[[ Supplied data, beginning ]]
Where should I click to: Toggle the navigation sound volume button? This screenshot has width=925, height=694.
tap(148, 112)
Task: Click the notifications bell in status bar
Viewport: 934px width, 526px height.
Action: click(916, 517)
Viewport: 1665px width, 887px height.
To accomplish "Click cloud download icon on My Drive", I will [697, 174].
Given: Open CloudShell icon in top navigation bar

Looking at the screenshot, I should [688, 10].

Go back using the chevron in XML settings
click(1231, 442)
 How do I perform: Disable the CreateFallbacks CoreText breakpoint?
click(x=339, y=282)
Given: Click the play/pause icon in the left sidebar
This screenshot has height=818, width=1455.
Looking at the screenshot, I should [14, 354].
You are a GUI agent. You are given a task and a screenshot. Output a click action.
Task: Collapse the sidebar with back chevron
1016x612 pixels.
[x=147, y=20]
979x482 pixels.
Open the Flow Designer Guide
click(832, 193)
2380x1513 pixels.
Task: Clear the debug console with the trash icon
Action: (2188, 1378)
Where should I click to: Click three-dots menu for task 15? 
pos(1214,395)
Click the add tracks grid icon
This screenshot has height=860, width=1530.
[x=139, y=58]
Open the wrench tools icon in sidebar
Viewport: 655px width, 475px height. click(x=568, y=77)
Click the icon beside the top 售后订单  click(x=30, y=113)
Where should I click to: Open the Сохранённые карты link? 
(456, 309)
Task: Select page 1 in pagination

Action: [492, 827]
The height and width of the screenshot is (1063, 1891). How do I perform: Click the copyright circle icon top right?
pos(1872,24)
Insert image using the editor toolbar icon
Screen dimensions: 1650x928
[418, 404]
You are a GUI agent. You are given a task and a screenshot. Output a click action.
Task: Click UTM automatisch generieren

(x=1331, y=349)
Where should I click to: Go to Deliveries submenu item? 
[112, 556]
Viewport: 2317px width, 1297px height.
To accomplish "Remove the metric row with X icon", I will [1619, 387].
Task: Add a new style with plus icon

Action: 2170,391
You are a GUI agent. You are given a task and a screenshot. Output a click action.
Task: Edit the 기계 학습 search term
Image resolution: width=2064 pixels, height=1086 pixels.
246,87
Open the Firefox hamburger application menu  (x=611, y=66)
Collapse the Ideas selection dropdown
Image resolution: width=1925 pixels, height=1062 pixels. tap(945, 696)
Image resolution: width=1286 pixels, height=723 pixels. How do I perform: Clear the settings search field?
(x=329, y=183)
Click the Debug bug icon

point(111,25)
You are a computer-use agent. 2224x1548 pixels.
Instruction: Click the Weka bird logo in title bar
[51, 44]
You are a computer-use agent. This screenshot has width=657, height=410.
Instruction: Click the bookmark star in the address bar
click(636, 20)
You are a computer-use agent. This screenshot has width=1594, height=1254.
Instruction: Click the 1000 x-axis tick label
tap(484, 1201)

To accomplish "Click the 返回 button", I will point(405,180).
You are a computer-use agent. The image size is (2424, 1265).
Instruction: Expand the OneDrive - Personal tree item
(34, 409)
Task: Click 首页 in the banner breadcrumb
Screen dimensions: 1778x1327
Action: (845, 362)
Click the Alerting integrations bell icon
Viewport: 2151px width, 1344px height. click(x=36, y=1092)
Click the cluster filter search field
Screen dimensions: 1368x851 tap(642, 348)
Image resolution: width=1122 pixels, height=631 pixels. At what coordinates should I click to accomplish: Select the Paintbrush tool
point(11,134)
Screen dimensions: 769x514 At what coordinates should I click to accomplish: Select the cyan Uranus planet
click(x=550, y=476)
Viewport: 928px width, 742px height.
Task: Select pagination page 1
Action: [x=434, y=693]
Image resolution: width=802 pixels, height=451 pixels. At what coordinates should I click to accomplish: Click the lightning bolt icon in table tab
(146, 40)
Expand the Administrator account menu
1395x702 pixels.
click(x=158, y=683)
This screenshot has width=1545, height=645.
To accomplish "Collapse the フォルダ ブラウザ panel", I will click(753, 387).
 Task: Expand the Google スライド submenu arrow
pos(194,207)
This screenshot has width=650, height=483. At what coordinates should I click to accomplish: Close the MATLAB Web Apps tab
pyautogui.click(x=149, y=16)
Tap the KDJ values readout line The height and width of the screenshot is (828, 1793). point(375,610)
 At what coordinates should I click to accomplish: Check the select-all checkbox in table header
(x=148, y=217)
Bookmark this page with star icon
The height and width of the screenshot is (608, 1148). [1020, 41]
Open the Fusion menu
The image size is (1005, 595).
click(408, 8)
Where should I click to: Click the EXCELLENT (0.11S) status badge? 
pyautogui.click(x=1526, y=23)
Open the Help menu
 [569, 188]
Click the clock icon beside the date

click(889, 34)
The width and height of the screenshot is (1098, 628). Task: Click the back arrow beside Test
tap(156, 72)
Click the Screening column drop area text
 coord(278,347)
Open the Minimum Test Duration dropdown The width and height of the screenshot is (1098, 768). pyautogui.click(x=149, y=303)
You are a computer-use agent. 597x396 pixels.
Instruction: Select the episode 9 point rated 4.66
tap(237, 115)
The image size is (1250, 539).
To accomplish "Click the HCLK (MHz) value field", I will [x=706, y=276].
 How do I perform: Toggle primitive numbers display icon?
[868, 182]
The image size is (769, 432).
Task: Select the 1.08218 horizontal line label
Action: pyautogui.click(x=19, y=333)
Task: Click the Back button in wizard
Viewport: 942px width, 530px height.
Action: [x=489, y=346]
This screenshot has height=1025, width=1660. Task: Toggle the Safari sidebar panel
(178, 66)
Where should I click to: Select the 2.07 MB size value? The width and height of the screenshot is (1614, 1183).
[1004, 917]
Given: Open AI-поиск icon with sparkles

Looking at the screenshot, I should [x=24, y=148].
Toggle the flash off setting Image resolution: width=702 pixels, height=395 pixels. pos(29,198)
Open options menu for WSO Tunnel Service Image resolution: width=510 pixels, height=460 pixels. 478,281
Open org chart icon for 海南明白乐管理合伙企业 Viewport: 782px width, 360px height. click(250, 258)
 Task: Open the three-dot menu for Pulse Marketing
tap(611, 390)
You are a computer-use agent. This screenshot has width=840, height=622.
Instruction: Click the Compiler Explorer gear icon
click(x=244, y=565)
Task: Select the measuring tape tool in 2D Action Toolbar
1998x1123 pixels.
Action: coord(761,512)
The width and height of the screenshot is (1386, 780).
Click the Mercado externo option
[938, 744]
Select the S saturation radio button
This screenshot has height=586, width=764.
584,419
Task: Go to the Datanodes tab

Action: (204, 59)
[[ Supplied data, end ]]
Aim of the task -
Filter the entries and keep only the lines holding "computer".

Expected answer -
You are a computer-use agent. 2224x1548 pixels.
You are a computer-use agent. This screenshot has width=657, height=410.
You are a computer-use agent. This screenshot has width=1594, height=1254.
You are a computer-use agent. The image size is (2424, 1265).
You are a computer-use agent. 597x396 pixels.
You are a computer-use agent. This screenshot has width=840, height=622.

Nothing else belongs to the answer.